1. Introduction

Metamaterial has novel functions such as negative refraction [1,2], cloaking [3,4] etc. which are not found in natural materials [5]. A kind of metamaterial with one or a few functional layers, called metasurface, has aroused wide attentions in recent years due to its sub-wavelength thickness and rich properties [6–17]. Dual-functional metasurface with transmission and absorption characteristics has important applications in the communication systems. The conventional band-pass filter or band-pass frequency selective surface (FSS) is transparent to the EM waves with predesigned frequencies. However, the out of band signals will be reflected back [18–20]. These signals will decrease the signal noise ratio (SNR) of the communication systems. Moreover, the reflected waves will lead to the increase of the bistatic radar cross section (RCS) when the band-pass FSS is used as radome [21]. To enhance the SNR of the communication systems or the performance of radome, the out of band signals should be absorbed i.e., the transmission band of the band-pass FSS should be surrounded by absorption bands.

Costa et al. proposed a radome which has absorption band with frequency higher than that of the pass-band.
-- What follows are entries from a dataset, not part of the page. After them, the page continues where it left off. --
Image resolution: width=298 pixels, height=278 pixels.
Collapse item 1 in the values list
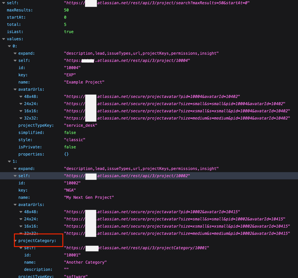pyautogui.click(x=9, y=161)
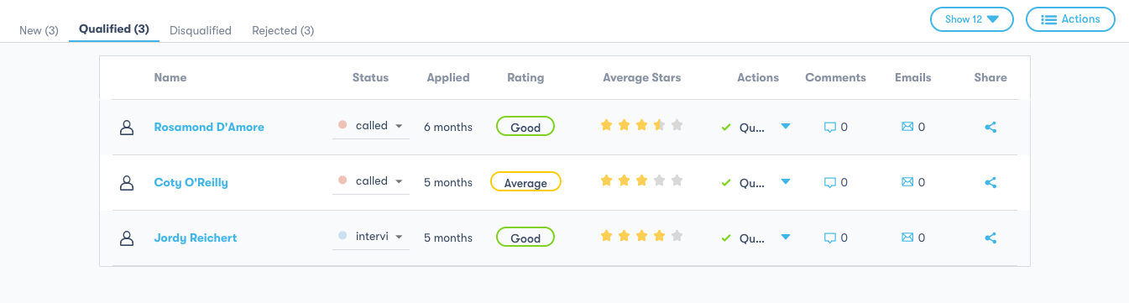Open emails envelope icon for Coty O'Reilly
Screen dimensions: 1129x303
tap(907, 182)
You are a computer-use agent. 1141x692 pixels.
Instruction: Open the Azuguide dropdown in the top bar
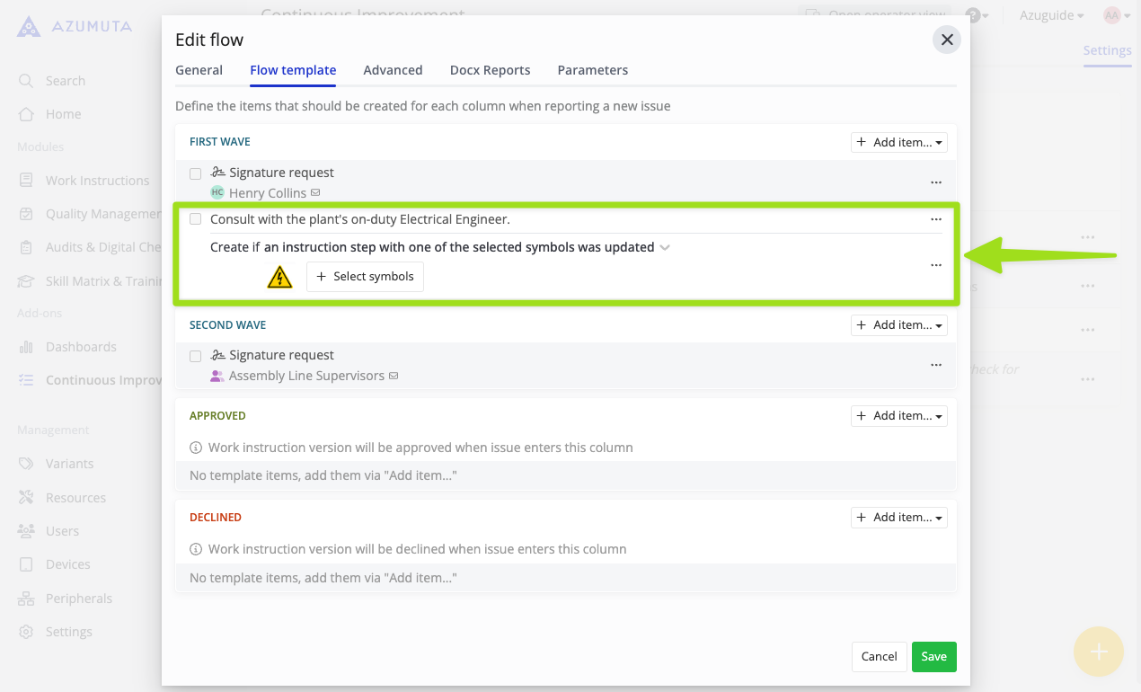coord(1049,14)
This radome is composed of a resistive FSS and a metallic FSS with band-pass property [22]. In 2015, an absorptive FSS with a transmission band centered at 0.92 GHz and a broad absorption band from 3 to 9 GHz was designed by Chen et al. using the lumped elements [21]. Based on the resistive FSS with lumped elements and band-pass FSS, an absorptive/transmissive radome was proposed to provide a high frequency absorption band and a low frequency transmission band simultaneously [23]. Chen and collaborators proposed a lumped resistor loaded dual-functional metamaterial which has a transmission band centered at 21 GHz and a broad absorption band from 5 to 13 GHz [24]. Apparently, the band-pass FSS with simultaneous double absorption bands (one absorption band has a frequency higher than the pass-band frequency, while the other absorption band has a frequency lower than that of the pass-band) are more practical in real applications [25]. Shang et al. proposed a radome design which has absorption bands locating on the both sides of the transmission band using lumped elements [26]. In 2015, Li and collaborators proposed a dual-functional metamaterial with three layers of metal structures and three layers of different dielectrics with no lumped elements. The maximum transmission of this metamaterial is 41% and the absorption is broadband. This metamaterial has the advantage of incident angle independency but is polarization dependent [27].
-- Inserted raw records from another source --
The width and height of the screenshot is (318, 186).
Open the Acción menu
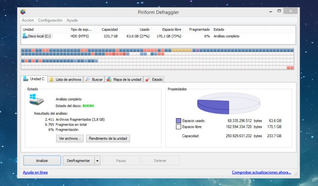[x=28, y=20]
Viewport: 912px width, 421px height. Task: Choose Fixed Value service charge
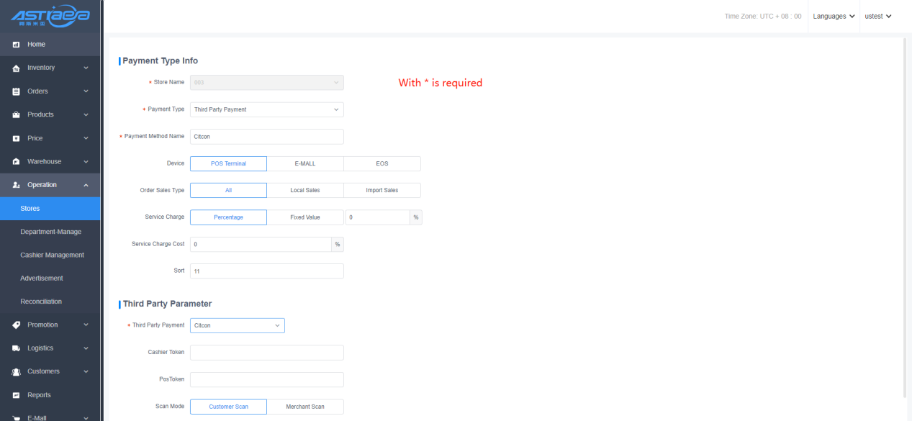[x=304, y=217]
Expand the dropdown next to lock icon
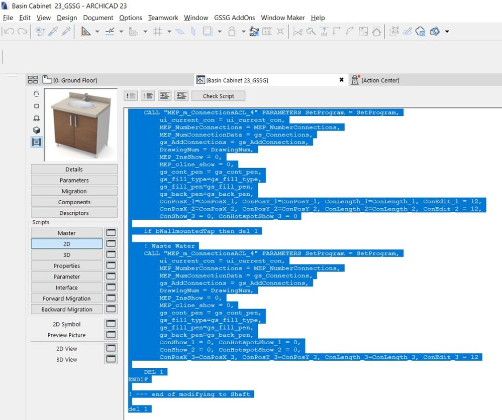This screenshot has width=502, height=420. pyautogui.click(x=243, y=32)
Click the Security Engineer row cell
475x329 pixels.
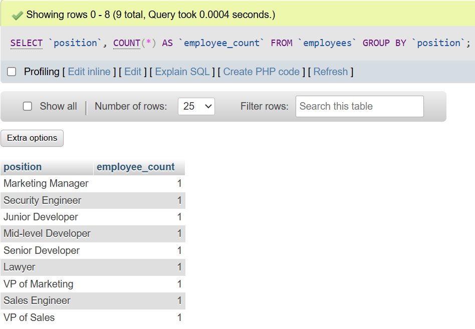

In this work, we propose an ultrathin dual-functional metasurface with transmission band surrounded by multiple absorption bands without lumped elements. The performance of the metasurface is independent to the polarization states of the incident wave at normal incidence due to its geometric symmetry. We note that the proposed design is easy to fabricate for the absence of lumped elements, and the measured transmission band and absorption bands of the fabricated sample agree well with numerical results.

2. Design

The unit cell of the proposed metal-dielectric-metal (MDM) structured metasurface is shown in Figs. 1. The top layer of the metasurface is composed of a concentric metallic disk and split rings (see Fig. 1(a)). The bottom layer is composed of a concentric metallic disk which is separated from the top layer with a dielectric layer (the cyan part). Each split ring on the top layer has four arcs. All the splits with the same width of $g$ form a cross structure. As can be seen from Figs. 1, this metasurface with MDM configuration has four-folder rotational symmetry. The structural parameters of the metasurface are shown in Figs. 1(b) and 1(c). The dielectric layer is chosen as lossy FR-4 which has a relative dielectric constant and loss tangent of 4.1 and 0.018, respectively. All the metals on the top and bottom layers are chosen to be copper with a conductivity of $5.8\times {10}^8$$\text{S/m}$.

 

Fig. 1 (a) Schematic of the metasurface unit cell. (b) Top layer and (c) bottom layer of the metasurface unit cell. (d) Top layer and (e) bottom layer of the fabricated metasurface.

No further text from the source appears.